You've been feeling your elbow for a while now. Perhaps it began with a minor pain and pinch while picking up your cup of chai in the morning. Next it was there when you were gripping the car door, twisting a bottle open, or reaching for the mouse. Now it’s there every time you load grocery bags off the bike, pick up your child, or shake someone’s hand. You’ve most likely told yourself it will calm down.
It has not.
Tennis elbow - clinically known as lateral epicondylitis or, more precisely, lateral elbow tendinopathy - is one of the most common reasons people in Karachi see a physiotherapist. The name misleads almost everyone into thinking it is a sports injury. It is not - or at least, not usually. A 2025 comprehensive review published in the Journal of Pioneering Medical Sciences confirmed that the majority of people diagnosed with this condition are not athletes. They are desk workers, homemakers, drivers, electricians, and people who use tools - anyone doing repetitive gripping and wrist-loading work over sustained periods.
The problem with this condition is that it doesn’t heal like a muscle pull or bruise. A 2026 evidence review in JMIR Rehabilitation found that progressive loading and physiotherapy-directed strengthening remain the cornerstone of durable recovery - not rest alone. While rest and waiting can help lessen pain in the short term, without rebuilding the tendon’s load tolerance, most people end up back at square one the moment they return to normal activity. That cycle can run for months, sometimes years.
This article explains what is actually happening in your elbow, what causes it, and what the evidence says about getting better - whether you have been dealing with it for three weeks or three years. The information provided is general health information and not personal medical advice. If you are experiencing severe, worsening, or unusual symptoms, please get a proper clinical assessment before starting any exercise program.
Symptom or Trigger | What It Suggests | What To Do Next |
Pain on the outside of the elbow when gripping, lifting, or twisting | Classic tennis elbow / lateral elbow tendinopathy, often from repeated wrist and forearm loading. | Reduce aggravating activity, start load management, and seek physiotherapy if pain persists. |
Pain that worsens with mouse use, typing, tools, or carrying bags | Repetitive forearm and wrist strain is often the trigger, even in non-athletes. | Check ergonomics, modify tasks, and avoid pushing through pain for weeks. |
Pain plus numbness, tingling, swelling, fever, or obvious trauma | May not be simple tennis elbow. Could indicate nerve, joint, or other pathology. | Get a medical assessment promptly before doing exercises or manual therapy. |
Weak grip and pain opening jars, shaking hands, or turning keys | Tendon load intolerance and reduced forearm strength are common. | Physiotherapy-led strengthening is often helpful, but red flags still need evaluation. |
Why Tennis Elbow Happens
What Tennis Elbow Actually Is
The pain on the outer side of your elbow - that sharp or burning ache when you grip something, twist your forearm, or lift even a light object - comes from the common extensor tendon. This is the structure that anchors your forearm extensor muscles to a bony point on the outer elbow called the lateral epicondyle. When that tendon is overloaded repeatedly, it develops microscopic damage that the body cannot repair fast enough.

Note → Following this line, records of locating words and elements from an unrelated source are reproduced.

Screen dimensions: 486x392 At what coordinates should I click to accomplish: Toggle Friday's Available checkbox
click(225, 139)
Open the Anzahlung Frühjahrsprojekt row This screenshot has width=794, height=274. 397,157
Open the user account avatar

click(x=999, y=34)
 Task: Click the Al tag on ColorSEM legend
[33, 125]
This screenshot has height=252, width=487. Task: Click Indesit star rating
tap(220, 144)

What most people misunderstand is that this is not an inflamed tendon in the way a sprained ankle is inflamed. In every tissue study, the collagen in the tendon is disorganized, there are micro-tears and abnormal blood vessel growth within the tendon - but not the classic inflammatory cells you would expect. That is why the preferred clinical term has shifted from lateral epicondylitis (which implies active inflammation) to lateral epicondylalgia or lateral elbow tendinopathy. The distinction matters because it explains why purely anti-inflammatory approaches - ice, NSAIDs, injections - often give only temporary relief without addressing the underlying tissue problem.

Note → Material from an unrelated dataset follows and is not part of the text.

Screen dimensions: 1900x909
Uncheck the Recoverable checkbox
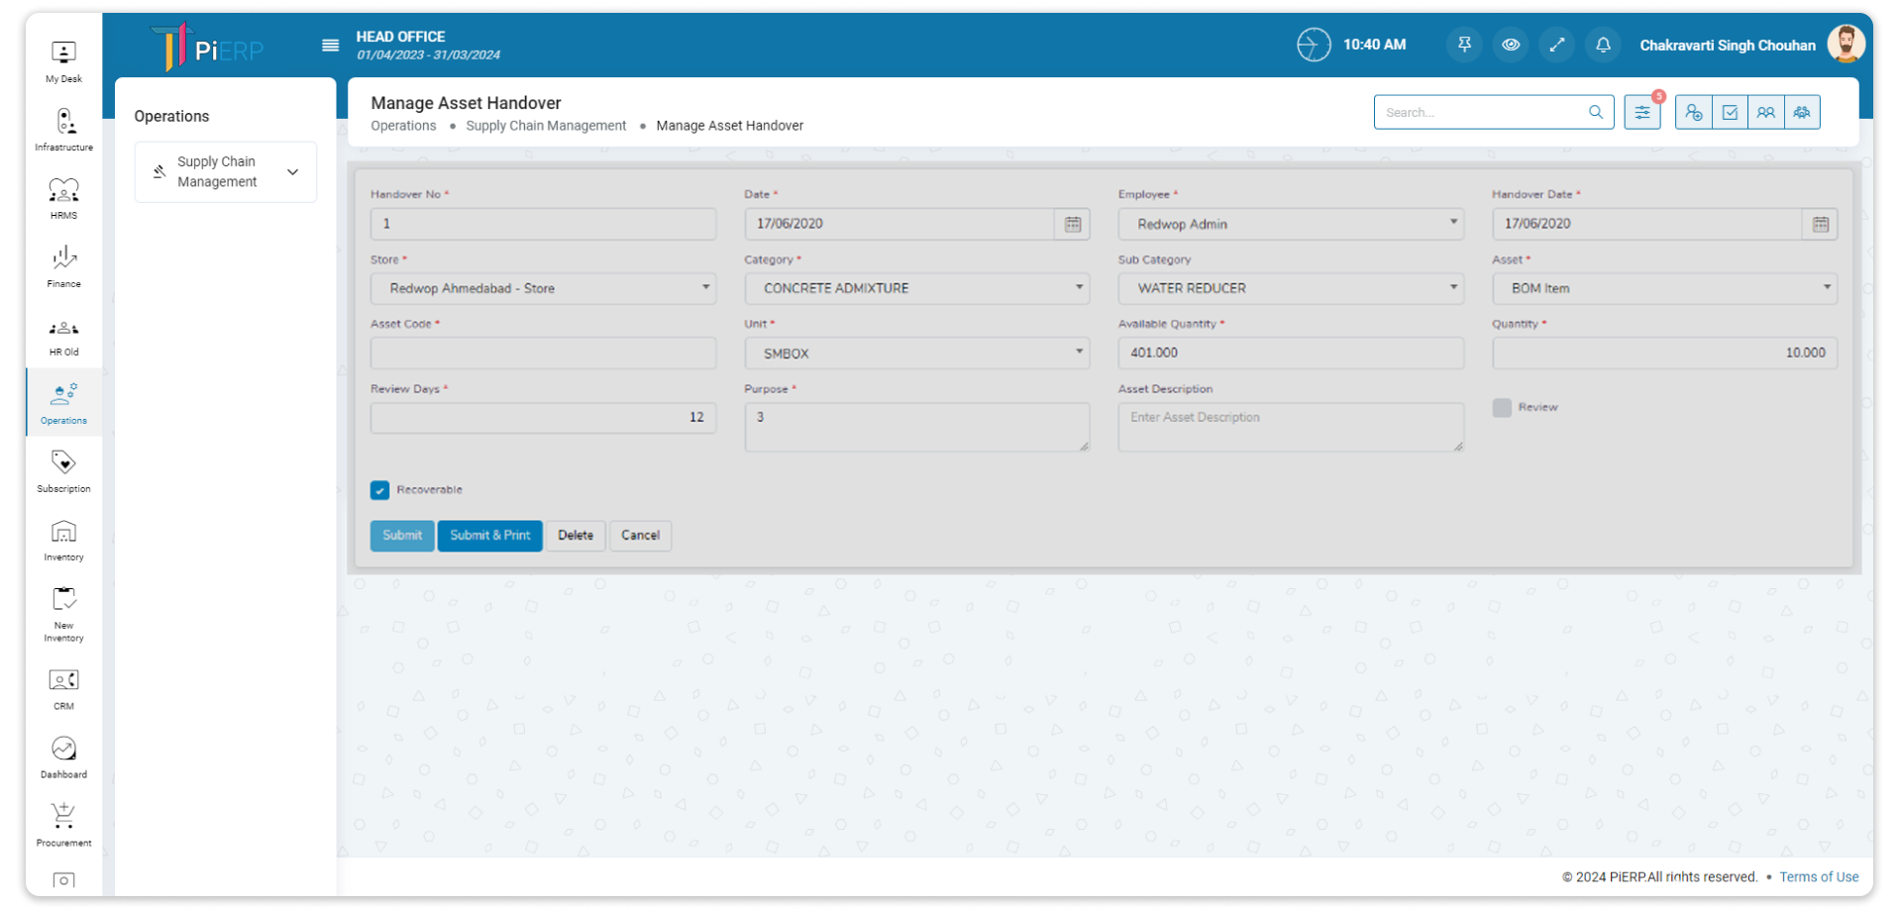(380, 490)
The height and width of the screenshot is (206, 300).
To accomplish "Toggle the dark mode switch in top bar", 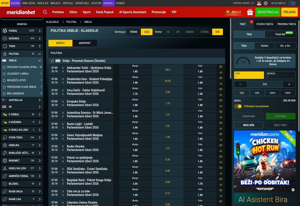I will [292, 3].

Tennis elbow can affect anyone from their mid-30s to mid-50s. It affects people who cook daily, carry children, use power tools, type for hours, or drive long distances with a firm grip. Research published in JMIR Rehabilitation in 2026 notes that lateral epicondylitis affects working populations at rates of 2% to 14.5% - many times higher than the general population figure of approximately 1.3%. The dominant arm carries the load in around 75% of cases. Tennis players account for only about 5% of all cases seen in clinical practice.

Why Repetition and Grip Load Trigger It
Tendons are built to handle load. That is their job. The problem is not load itself - it is too much load, applied too often, without enough recovery time. Every time you grip a steering wheel, extend your wrist against resistance, or use a mouse for six continuous hours, your common extensor tendon experiences mechanical stress. Under normal conditions the tendon adapts. When the workload consistently exceeds what the tissue can repair, small areas of breakdown accumulate. That is the start of lateral elbow tendinopathy.

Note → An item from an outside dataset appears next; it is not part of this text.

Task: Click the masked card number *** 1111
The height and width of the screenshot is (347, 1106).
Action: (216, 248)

The extensor carpi radialis brevis (ECRB) - one of the forearm muscles that pulls the wrist back - is the most commonly affected structure. Its attachment angle at the lateral epicondyle exposes it to shearing forces in almost every arm movement, which is why it gets into trouble more than others. Gripping amplifies the load on it. Gripping while the wrist is extended or the elbow is partially straight makes it worse. Doing that repeatedly over days and weeks without adequate recovery is precisely how most people develop this condition.
This is not a weakness or a character flaw. It is simple tissue mathematics. Construction workers using heavy tools, homemakers kneading dough and lifting heavy pots, office workers typing and mouse-clicking for eight hours, and people carrying shopping bags from the boot of a car are all exposing the same tendon to the same cumulative stress. The mechanism is nearly identical regardless of occupation. If you have also been experiencing neck tension and shoulder stiffness from prolonged desk use, it is worth reading about how screen-heavy postures strain the upper limb and shoulder - because how the whole arm is loaded from above can influence what the elbow tendon has to absorb.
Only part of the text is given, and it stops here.